SUPPLIED DATA Start Marker

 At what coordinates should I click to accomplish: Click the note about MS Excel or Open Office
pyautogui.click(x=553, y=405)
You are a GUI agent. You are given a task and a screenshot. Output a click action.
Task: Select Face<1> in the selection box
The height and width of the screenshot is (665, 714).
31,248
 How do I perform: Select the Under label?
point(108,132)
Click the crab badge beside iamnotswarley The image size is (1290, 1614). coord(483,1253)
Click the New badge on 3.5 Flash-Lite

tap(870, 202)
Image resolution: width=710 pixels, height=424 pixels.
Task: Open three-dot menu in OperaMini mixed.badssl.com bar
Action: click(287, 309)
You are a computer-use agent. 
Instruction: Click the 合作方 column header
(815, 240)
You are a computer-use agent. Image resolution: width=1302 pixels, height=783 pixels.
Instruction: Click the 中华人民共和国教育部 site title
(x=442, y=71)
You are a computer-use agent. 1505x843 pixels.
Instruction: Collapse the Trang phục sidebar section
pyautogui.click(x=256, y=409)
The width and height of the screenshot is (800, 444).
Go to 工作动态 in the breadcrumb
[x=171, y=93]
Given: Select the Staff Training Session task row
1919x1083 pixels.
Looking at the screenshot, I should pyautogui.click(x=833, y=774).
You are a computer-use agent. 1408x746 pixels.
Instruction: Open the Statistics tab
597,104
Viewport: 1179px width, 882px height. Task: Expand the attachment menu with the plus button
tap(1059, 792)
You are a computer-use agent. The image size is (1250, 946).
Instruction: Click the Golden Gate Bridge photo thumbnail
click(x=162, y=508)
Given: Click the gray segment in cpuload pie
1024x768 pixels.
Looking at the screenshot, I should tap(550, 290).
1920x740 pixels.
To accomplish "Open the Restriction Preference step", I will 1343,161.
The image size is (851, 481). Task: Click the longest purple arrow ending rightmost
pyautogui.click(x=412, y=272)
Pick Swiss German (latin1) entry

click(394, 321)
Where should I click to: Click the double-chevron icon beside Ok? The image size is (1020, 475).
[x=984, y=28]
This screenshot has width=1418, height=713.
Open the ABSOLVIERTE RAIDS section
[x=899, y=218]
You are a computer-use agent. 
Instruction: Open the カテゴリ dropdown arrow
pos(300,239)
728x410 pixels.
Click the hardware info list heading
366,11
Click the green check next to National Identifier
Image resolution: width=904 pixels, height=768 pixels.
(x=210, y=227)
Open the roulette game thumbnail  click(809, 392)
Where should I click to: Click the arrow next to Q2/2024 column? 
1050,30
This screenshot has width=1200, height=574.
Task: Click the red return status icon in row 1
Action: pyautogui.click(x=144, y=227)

SUPPLIED DATA End Marker

TASK DIRECTIONS – Looking back over the listing, work out how many lines include the string "agent". Write only that number.

SOLUTION TO THE EXERCISE – 7